Now the audit process is looking not just at traditional software licenses, but also at the use of Java. What strategy is Oracle using for auditing Java?

They’re approaching Java differently right now. It’s taken them about ten years to try to monetize Java. Oracle’s being really smart about this, because they’re not auditing customers to get them to buy Java, but they’re worrying customers to get them to buy Java.

Can you explain the vulnerability that customers have with respect to Java?

Oracle made many changes in how they distribute and support Java. It changed this month. You use a version of Java, the current version of Java, Oracle will support that version, quote-unquote, for free for six months. After six months, if you want support for that version, you have to pay for it. So customers are left with two choices: either get a license from Oracle and pay for support, or run a version of Java for free that’s unsupported. So if there’s a hole or a patch or an update or something security-wise, they’re running without that. So technically, it’s possible to run without that license and not to pay Oracle.

When is this a serious problem for a company?

I think it will become a serious problem if you are out of compliance with your license, and you haven’t bought that license from Oracle, and you’re using it in a noncompliant way. And they’re going to go back and they’re going to find these huge audit problems. I think people need to worry about it now. The rules changed in June. Now, if you’re using a prior version and you’re going onto Oracle’s support website and downloading patches and updates for something that technically you can’t use anymore, that’s a problem. It’s only a matter of time.

How can people reduce their risk of a Java audit?

The first thing is getting educated, really understanding what the rules and the policies are. Look at how you’re using Java. And consider your options and alternatives, not only options in terms of licensing from Oracle but also options in terms of Java products that are not Oracle, like open source Java.

How long can Oracle continue with this auditing strategy and do you think it’s having any lasting damage to their business?
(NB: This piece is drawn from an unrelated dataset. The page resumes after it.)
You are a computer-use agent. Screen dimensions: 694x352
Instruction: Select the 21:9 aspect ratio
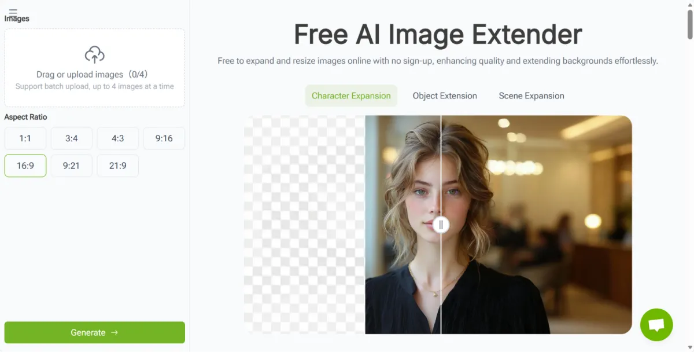(117, 166)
I don’t think it is. I think there is a reputational problem. You’ve mentioned that Oracle is often at the bottom of the list of preferred vendors because of these types of things. Maybe not because of the technology, but because of their behavior. I think they’re going to ride that wave as long as they can. And when you hear Larry Ellison talking about the future of Oracle, he actually always goes back to the database. Even for cloud, he talks about Oracle’s technology and how it’s better than AWS or Microsoft or IBM. He doesn’t say their cloud is better. He says that their database is better. So everything they do and they’ve done for the last 30 years has been to lock customers into their database. With Java, it’s a little different. You can’t lock in a Java user based on your use of Oracle databases. That’s why I think Oracle is sort of hedging its bets with Java audits and not going in there as strongly. It’s too soon. Give it five years when you’re stuck in Oracle’s ecosystem and Oracle needs money. Then they’ll start auditing. Right now, there’s so much buzz going on around Java, they don’t have to audit.